Love the assumptions here, one of which is a working Mum always feel some degree of guilt

YY. I have been asked by various people "ooooh, are you missing DD so much now, being back at work" and the looks I get when I say no.

I know she is happy, safe, cared for, loved and having a whale of a time at the CMs. I think about her once, maybe twice, during my working day in a "oooh, I hope she is having fun" sort of way, and I get a little flutter of excitement in the car on the way home in anticipation of seeing her soon, but I don't pine for her.

Of course, this means I should be put in stocks in the town square and have rotting vegetables thrown at me Grin

autumnlights12 · 03/09/2012 10:23

you only have to look at the back to work forum to see that it's not unusual for women to feel guilt or concern or worry about returning to work, and the daycare they've chosen.

janey68 · 03/09/2012 10:31

I think it's quite normal to worry before returning... I know I couldn't get my head round how I'd get to nursery before 8 in the morning and fit everything in, and how dd would settle etc... Once I was back, I realised everything was fine.

EnglishGirlApproximately · 03/09/2012 10:32

The back to work forum shows that those women feel some guilt. There are thousands of others who are perfectly happy with their choices.

prettybird · 03/09/2012 10:32

Basic logic: some women feeling guilty is not the same as all women.

GetOrfAKAMrsUsainBolt · 03/09/2012 10:57

I think it was almost easier in the bad old days of the mid-90s when maternity leave was just 18 weeks. If people went back to work they generally went back at 3 months after borth (because you had to take 6 weeks off before borth) and went back full time because it was very rare to be granted pt hours on request.

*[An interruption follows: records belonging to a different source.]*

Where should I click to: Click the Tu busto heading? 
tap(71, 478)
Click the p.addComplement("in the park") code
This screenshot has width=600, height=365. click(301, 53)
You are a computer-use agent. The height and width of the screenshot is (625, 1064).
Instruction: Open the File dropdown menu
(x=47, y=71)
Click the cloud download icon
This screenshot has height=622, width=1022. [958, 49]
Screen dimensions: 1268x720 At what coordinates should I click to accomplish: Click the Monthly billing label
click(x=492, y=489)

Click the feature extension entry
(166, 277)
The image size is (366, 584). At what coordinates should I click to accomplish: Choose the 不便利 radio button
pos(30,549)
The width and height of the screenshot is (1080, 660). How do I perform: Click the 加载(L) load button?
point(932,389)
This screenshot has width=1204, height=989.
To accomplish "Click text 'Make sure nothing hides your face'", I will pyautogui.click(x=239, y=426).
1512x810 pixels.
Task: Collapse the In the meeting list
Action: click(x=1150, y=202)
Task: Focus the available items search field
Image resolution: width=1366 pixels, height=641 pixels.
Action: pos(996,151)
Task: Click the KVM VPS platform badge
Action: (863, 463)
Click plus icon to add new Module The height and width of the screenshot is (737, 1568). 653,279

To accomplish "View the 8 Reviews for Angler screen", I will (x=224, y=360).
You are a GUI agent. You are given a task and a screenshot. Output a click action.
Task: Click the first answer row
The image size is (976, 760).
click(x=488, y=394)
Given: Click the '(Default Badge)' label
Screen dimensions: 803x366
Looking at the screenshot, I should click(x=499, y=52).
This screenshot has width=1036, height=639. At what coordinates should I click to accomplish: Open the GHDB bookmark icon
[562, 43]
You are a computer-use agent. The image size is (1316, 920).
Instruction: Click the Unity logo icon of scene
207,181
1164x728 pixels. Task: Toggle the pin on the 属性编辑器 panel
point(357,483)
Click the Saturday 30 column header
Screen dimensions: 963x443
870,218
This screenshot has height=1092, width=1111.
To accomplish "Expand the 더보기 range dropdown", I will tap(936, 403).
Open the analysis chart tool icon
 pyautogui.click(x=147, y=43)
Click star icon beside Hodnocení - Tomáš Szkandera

So I went back when dd was 3 months. I had to - there was nobody else to pay the bills, what was my alternative? A life on benefits? I used a childminder (as I didn't like the one nursery available) and she is lovely, and is still in contact with dd to this day. And dd - 17 in a few months - is a lovely, well adjusted and happy girl and we are extremely close despite my having worked ft all her life. And because I am now at a senior level I have a lot of flexibility with my work and can be at home with her more when she really needs me - during her teenage years.

But people do love to judge. Just realise that as long as you and your child are happy their opinion doesn't matter.